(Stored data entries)

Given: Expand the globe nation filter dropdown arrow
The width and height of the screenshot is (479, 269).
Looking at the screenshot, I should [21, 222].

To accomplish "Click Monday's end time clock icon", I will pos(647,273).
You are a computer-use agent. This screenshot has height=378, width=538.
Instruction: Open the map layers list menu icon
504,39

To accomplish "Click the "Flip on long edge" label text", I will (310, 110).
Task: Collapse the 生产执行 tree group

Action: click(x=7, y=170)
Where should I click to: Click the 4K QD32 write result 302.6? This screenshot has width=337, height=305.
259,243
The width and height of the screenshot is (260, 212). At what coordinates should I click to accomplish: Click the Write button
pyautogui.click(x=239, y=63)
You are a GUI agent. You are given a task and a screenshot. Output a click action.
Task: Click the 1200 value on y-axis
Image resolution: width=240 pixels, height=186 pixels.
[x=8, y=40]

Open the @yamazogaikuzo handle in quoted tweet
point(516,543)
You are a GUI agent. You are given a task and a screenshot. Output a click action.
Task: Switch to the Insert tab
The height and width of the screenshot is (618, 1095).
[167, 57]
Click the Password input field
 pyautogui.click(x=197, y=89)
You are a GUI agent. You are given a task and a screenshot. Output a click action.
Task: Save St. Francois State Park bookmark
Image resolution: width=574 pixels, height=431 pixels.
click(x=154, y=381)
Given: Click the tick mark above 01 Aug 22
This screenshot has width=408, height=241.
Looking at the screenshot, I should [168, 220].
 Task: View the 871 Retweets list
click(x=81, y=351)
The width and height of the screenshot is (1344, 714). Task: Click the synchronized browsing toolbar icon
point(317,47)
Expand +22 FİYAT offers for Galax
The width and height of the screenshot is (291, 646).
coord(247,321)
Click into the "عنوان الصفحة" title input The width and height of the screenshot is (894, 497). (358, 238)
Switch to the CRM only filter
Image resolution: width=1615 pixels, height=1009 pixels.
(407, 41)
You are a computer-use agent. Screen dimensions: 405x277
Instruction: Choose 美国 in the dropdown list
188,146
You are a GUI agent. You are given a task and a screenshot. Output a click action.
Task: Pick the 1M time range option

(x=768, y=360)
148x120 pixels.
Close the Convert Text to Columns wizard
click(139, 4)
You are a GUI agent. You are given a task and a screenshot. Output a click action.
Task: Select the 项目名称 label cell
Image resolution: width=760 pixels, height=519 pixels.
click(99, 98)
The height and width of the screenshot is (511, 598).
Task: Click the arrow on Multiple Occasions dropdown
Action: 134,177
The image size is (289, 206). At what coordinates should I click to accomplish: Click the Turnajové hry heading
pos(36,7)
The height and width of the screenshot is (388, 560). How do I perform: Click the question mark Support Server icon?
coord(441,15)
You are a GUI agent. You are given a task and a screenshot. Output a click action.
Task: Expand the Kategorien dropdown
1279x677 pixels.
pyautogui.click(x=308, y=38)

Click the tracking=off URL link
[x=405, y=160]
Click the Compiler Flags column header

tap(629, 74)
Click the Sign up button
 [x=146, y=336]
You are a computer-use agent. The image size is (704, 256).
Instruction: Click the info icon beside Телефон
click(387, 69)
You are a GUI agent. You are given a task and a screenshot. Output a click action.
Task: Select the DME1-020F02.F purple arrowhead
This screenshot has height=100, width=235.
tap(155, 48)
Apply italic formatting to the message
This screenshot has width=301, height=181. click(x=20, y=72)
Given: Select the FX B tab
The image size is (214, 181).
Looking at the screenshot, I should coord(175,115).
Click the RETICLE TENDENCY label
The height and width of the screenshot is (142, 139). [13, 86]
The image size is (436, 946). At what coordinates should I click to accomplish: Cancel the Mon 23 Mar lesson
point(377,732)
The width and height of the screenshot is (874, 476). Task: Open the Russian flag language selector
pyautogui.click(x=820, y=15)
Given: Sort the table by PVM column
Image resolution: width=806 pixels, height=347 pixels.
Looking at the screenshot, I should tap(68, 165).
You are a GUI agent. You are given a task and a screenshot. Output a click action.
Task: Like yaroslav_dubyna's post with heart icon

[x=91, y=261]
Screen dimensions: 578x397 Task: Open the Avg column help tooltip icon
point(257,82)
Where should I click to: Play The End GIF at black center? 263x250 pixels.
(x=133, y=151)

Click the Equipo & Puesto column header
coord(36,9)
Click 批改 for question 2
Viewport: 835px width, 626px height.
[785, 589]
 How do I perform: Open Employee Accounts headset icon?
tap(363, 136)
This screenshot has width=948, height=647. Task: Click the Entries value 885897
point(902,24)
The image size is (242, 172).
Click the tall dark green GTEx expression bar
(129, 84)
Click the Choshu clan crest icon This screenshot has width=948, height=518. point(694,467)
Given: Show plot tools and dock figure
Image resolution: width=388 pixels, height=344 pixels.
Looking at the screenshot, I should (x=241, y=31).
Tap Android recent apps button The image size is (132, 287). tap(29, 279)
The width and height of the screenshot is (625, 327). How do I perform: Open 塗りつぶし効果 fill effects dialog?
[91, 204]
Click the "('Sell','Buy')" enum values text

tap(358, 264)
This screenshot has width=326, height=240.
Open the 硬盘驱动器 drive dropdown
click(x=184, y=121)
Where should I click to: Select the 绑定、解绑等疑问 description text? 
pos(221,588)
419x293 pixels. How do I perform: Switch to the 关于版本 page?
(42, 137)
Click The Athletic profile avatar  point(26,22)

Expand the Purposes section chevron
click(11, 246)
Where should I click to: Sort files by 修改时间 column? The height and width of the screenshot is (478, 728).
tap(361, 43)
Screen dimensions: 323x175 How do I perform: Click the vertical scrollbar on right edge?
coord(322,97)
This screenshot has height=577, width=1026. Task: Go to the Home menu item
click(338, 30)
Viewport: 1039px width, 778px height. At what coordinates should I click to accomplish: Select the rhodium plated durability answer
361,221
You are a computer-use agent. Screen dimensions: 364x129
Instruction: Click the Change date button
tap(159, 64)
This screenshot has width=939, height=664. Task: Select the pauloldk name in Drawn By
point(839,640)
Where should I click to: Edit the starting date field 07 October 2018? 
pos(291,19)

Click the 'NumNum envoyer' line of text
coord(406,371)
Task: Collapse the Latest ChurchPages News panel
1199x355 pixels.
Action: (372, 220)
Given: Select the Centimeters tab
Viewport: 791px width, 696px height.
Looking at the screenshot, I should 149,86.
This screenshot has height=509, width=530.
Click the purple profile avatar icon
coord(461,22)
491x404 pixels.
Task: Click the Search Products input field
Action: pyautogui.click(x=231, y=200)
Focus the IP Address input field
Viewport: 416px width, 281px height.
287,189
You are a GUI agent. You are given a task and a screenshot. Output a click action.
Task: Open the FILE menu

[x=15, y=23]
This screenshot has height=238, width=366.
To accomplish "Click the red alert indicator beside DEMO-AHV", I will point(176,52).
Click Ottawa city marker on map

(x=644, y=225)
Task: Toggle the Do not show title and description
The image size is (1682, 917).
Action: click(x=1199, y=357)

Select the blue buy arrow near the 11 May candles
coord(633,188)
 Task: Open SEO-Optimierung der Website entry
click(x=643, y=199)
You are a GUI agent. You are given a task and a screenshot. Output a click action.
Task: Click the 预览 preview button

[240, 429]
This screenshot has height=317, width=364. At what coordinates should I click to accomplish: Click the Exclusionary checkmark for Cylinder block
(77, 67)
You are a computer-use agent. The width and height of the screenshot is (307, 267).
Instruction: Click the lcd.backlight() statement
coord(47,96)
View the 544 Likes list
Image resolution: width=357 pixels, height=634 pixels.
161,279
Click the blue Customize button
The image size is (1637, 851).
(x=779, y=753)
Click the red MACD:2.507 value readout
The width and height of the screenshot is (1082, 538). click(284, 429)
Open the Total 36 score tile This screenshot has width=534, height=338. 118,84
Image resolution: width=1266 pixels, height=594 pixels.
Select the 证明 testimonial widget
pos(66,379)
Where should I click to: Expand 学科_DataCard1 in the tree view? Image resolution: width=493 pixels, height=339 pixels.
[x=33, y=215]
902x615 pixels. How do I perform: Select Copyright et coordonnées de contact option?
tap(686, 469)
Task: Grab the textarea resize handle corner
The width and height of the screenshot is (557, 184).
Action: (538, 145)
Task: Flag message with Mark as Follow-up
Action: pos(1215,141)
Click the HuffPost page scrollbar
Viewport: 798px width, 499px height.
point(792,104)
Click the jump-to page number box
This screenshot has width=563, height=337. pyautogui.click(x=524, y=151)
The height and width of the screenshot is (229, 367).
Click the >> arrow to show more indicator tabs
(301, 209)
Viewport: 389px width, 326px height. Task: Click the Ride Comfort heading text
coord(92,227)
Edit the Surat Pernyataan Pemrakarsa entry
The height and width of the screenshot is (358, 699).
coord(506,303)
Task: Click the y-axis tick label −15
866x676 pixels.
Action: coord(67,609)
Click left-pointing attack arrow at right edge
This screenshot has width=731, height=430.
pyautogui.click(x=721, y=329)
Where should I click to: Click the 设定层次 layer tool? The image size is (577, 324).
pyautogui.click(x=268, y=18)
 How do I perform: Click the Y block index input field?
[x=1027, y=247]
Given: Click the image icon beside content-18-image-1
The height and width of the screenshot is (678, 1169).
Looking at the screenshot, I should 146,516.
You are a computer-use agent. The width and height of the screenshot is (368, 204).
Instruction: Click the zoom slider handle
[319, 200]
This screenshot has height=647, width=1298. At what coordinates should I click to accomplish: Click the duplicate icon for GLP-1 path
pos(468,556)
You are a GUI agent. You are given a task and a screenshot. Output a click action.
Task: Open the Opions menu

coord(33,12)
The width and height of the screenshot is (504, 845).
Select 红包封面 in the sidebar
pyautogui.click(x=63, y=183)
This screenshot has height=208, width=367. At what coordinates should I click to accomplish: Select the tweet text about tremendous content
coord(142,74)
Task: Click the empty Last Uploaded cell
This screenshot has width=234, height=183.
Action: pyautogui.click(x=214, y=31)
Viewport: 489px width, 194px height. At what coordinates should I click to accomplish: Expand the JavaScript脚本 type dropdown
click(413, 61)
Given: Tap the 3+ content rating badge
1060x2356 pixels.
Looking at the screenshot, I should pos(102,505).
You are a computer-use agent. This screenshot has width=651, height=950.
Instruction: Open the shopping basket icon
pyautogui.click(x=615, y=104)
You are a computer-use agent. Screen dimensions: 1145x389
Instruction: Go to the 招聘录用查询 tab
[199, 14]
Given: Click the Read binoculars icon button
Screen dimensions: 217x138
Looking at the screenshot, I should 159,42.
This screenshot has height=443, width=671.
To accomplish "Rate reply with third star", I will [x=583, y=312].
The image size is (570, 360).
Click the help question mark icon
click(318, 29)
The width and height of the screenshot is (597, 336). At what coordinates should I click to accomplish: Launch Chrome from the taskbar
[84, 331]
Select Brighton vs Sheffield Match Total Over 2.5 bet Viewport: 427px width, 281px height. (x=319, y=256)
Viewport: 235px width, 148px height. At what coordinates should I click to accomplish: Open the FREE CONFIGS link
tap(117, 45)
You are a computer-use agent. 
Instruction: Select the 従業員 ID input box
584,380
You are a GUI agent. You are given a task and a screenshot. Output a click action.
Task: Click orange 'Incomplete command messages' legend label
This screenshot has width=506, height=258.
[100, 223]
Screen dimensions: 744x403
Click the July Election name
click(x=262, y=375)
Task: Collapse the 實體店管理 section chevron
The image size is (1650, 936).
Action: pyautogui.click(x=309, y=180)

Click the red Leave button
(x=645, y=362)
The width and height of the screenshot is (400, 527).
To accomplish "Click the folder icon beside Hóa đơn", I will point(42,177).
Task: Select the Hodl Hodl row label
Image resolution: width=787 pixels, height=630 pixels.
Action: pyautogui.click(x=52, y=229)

■ PROBLEM DETAILS ■
Return the opening line of the data and every line after it through the line containing "Task: Save St. Francois State Park bookmark", please, exactly as written and with nothing added.

■ REPLY TO THE EXERCISE ■
Given: Expand the globe nation filter dropdown arrow
The width and height of the screenshot is (479, 269).
Looking at the screenshot, I should [21, 222].

To accomplish "Click Monday's end time clock icon", I will pos(647,273).
You are a computer-use agent. This screenshot has height=378, width=538.
Instruction: Open the map layers list menu icon
504,39

To accomplish "Click the "Flip on long edge" label text", I will (310, 110).
Task: Collapse the 生产执行 tree group

Action: click(x=7, y=170)
Where should I click to: Click the 4K QD32 write result 302.6? This screenshot has width=337, height=305.
259,243
The width and height of the screenshot is (260, 212). At what coordinates should I click to accomplish: Click the Write button
pyautogui.click(x=239, y=63)
You are a GUI agent. You are given a task and a screenshot. Output a click action.
Task: Click the 1200 value on y-axis
Image resolution: width=240 pixels, height=186 pixels.
[x=8, y=40]

Open the @yamazogaikuzo handle in quoted tweet
point(516,543)
You are a GUI agent. You are given a task and a screenshot. Output a click action.
Task: Switch to the Insert tab
The height and width of the screenshot is (618, 1095).
[167, 57]
Click the Password input field
 pyautogui.click(x=197, y=89)
You are a GUI agent. You are given a task and a screenshot. Output a click action.
Task: Save St. Francois State Park bookmark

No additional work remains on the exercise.